- [Textauszug]

▼▼▼

Stuttgart/Heilbronn - Fußballfrust statt Fußballlust: Zigtausende Fans haben am Donnerstagabend vor unzähligen Großbildleinwänden im Südwesten beim EM-Halbfinale gegen Italien mit der deutschen Elf gezittert - und verloren. Nach dem Aus war vielerorts Wundenlecken angesagt, schwarz-rot-goldene Autokorsos blieben aus. Die Hupkonzerte und Freudengesänge kamen diesmal von den Italienern, die am Sonntag im Finale gegen Spanien spielen dürfen. Ärger gab es dennoch nicht: In Stuttgart, Karlsruhe und Heilbronn etwa blieben laut Polizei Verlierer wie Sieger friedlich.
Das große Fandorf in Heilbronn, in dem laut Veranstalter 11.500 Fans mitfieberten, war keine fünf Minuten nach Spielschluss quasi leergefegt. Rundherum um die niedergeschlagenen Deutschen jubelten die Italiener. Reibereien habe es nicht gegeben, sagte Veranstalter Stefan Hamann. Schockstarre in Ulm: Vor dem Münster ließen laut Veranstalter rund 8.000 Fans die Köpfe hängen. Während die Deutschen ihre Fahnen einrollten, waren Grün, Weiß und Rot die bestimmenden Farben auf den Straßen, bei zahlreichen Autokorsos der Italiener. Die Squadra Azzurra hat in Baden-Württemberg auf eine große potenzielle Unterstützergruppe: 160.000 Italiener leben im Südwesten.

▲▲▲

- [Aufgabe 1] Bearbeiten Sie die Einträge, beginnend mit der Zeile mit „How do I perform: Select“ und endend mit der Zeile mit „Looking at the“, indem Sie „dropdown“ durch „menu“ ersetzen und alles Übrige unverändert lassen.
Die Einträge stehen in keinem Zusammenhang mit dem Textauszug.

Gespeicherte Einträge
▼▼▼

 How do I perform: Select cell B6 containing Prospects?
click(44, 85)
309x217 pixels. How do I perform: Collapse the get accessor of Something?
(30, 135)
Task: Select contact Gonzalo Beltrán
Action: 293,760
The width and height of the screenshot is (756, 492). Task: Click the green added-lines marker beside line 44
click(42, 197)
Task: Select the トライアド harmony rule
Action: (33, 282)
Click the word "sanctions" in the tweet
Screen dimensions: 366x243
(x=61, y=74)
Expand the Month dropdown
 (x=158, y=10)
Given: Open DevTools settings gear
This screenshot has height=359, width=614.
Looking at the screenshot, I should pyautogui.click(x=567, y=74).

▲▲▲
▼▼▼

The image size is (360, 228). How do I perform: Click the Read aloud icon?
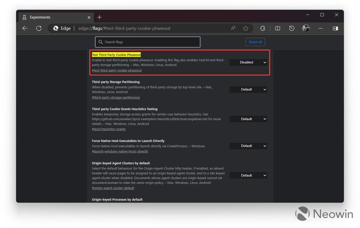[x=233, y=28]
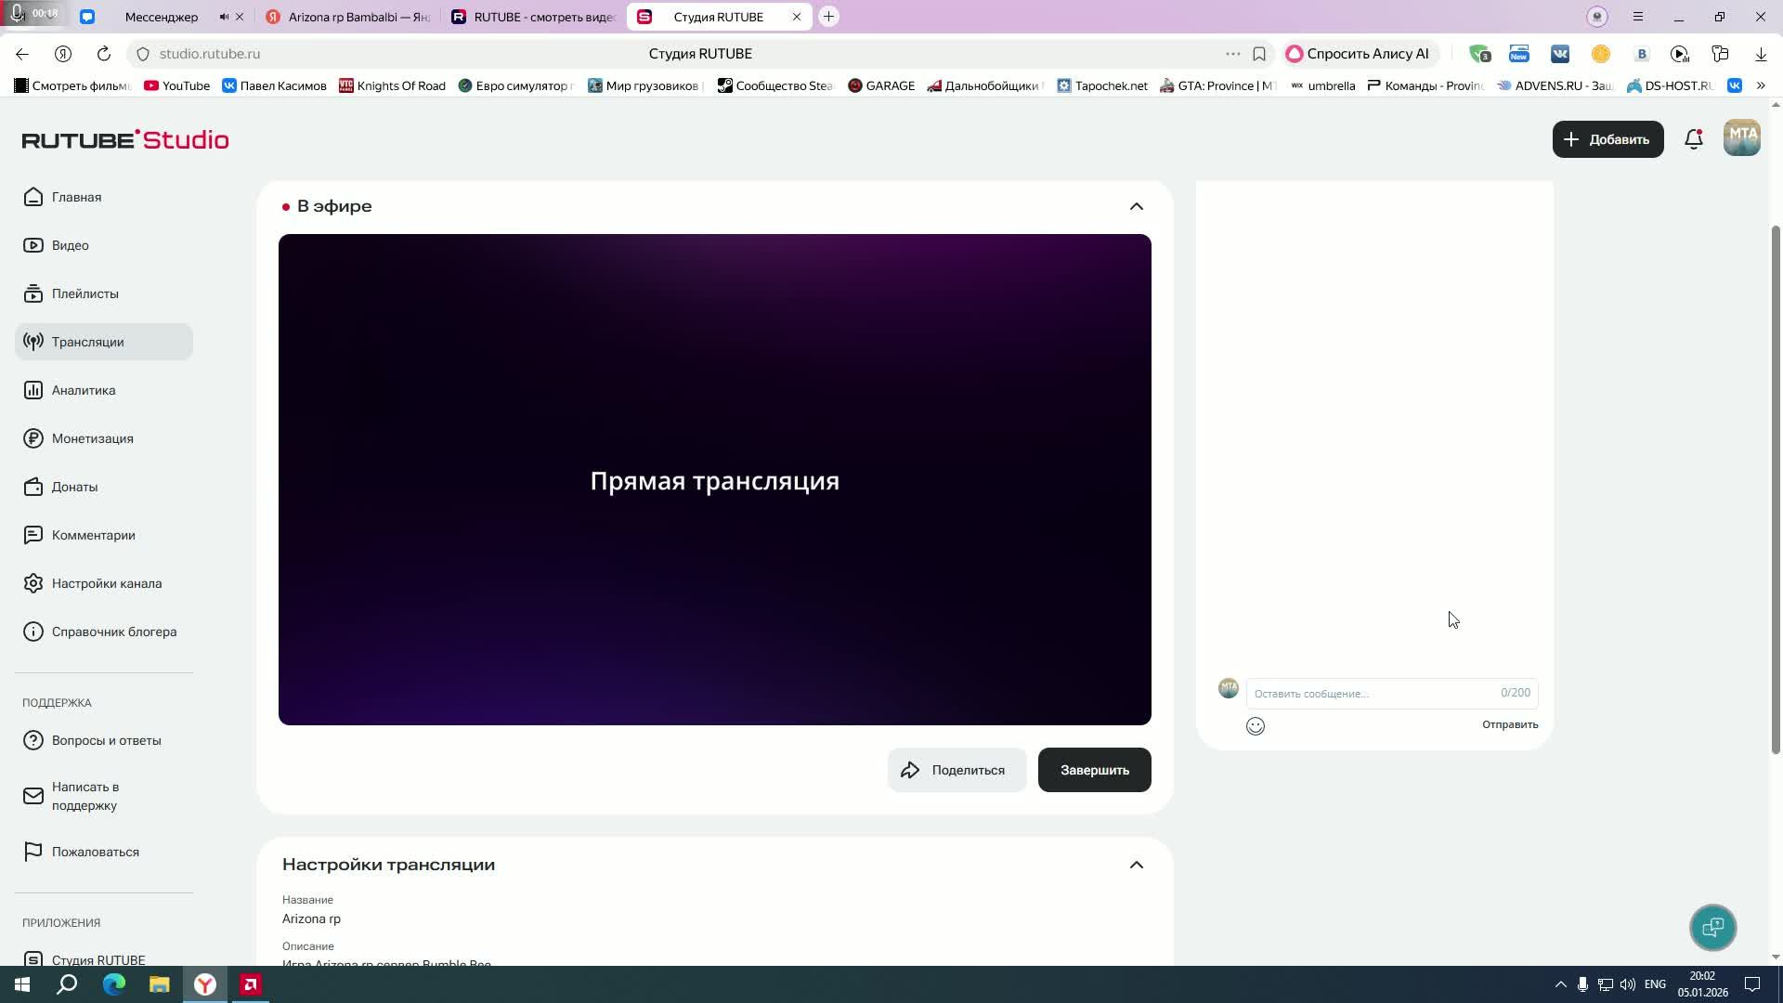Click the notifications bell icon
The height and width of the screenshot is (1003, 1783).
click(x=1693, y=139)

▲▲▲

- [Aufgabe 2] Nennen Sie sämtliche Städte, die im Textauszug vorkommen.

- [Vollständige Lösung 1]
 How do I perform: Select cell B6 containing Prospects?
click(44, 85)
309x217 pixels. How do I perform: Collapse the get accessor of Something?
(30, 135)
Task: Select contact Gonzalo Beltrán
Action: 293,760
The width and height of the screenshot is (756, 492). Task: Click the green added-lines marker beside line 44
click(42, 197)
Task: Select the トライアド harmony rule
Action: (33, 282)
Click the word "sanctions" in the tweet
Screen dimensions: 366x243
(x=61, y=74)
Expand the Month menu
 (x=158, y=10)
Given: Open DevTools settings gear
This screenshot has height=359, width=614.
Looking at the screenshot, I should pyautogui.click(x=567, y=74).

- [Vollständige Lösung 2] Stuttgart, Heilbronn, Karlsruhe, Ulm